An organisation that provides a code of practice for banks has called on signatory banks to introduce transaction monitoring technology that can identify authorised push payment (APP) fraud.
The Lending Standards Board (LSB) provides independent oversight of banks that voluntarily sign up to its Contingent Reimbursement Model Code. As part of the code, the LSB has set a deadline of December 2023 for banks to be monitoring payments to enable them to spot suspicious accounts that may belong to scammers committing APP fraud.
APP fraud, which sees criminals use fake websites and emails to trick consumers into authorising payments to them, caused losses of $789.4m to UK citizens in 2021, which could rise to $1.56bn by 2026, according to a report from payments software supplier ACI Worldwide and analytics firm GlobalData.
But the scammers are tricking people into making payments to bank accounts set up to support their crime, so monitoring for the issue will reveal to banks where stolen money ends up, enabling them to reclaim it and reimburse victims.
LSB CEO Emma Lovell said: “It is essential that firms do all they can to stop criminals from opening bank accounts and using their services to receive scam payments. Strengthening the code’s provisions means putting in place another tripwire for fraudsters looking to steal people’s savings – not to mention the money needed for essential living costs.”
A project in Estonia is showing the way for banks to prevent APP losses through information-sharing technology. The platform, established to enable the sharing of information between banks in real time, was originally designed to expose money laundering and was known as AML Bridge. It is known simply as the Bridge after its use was expanded for stopping APP fraud.
The platform from Estonian tech startup Salv, which was set up by former Skype executives, is currently used by 10 Estonian banks.
Salv founder and CEO Taavi Tamkivi recently told Computer Weekly that it became obvious the platform could also be used to track APP fraud, and because the criminals committing the fraud are also using the banks, it is possible for the money to be tracked and returned to customers.
“The platform allows crime fighting teams within the banks to warn each other and send real-time information about fraudulent transactions. The criminals are sending the money from bank A to banks B and C,” said Tamkivi.
“As soon as the victim realises something is wrong, they can contact the bank. Maybe the money has already gone, but the bank can share the information with other banks to see where it has gone.”
In a recent trial, banks on the Bridge platform reported that 80% of APP fraud was detected and the money reclaimed.

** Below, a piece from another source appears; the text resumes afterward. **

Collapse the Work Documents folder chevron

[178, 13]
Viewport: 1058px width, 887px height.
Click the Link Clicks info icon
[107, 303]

The LSB’s code already requires banks that are signed up to reimburse customers who lose money through no fault of their own.

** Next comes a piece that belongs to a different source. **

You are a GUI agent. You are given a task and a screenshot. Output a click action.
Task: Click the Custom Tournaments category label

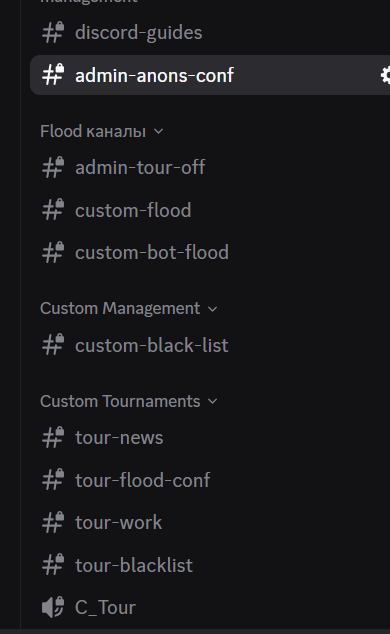120,402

The Payment Systems Regulator (PSR) is currently consulting on a proposal for mandatory reimbursement for victims of scams where more than £100 is stolen.
Lovell said: “We share the PSR’s drive to ensure more victims are reimbursed where they are not to blame for the success of a scam, but are eager to ensure that fraud detection and prevention continue to be prioritised alongside reimbursement.
“Reimbursement can repair the financial impact on the victim, but it is still very much a lose-lose outcome. Victims lose because they will feel the after-effects and trauma of being scammed, even after reimbursement, and society loses as organised criminals reap the rewards of theft.”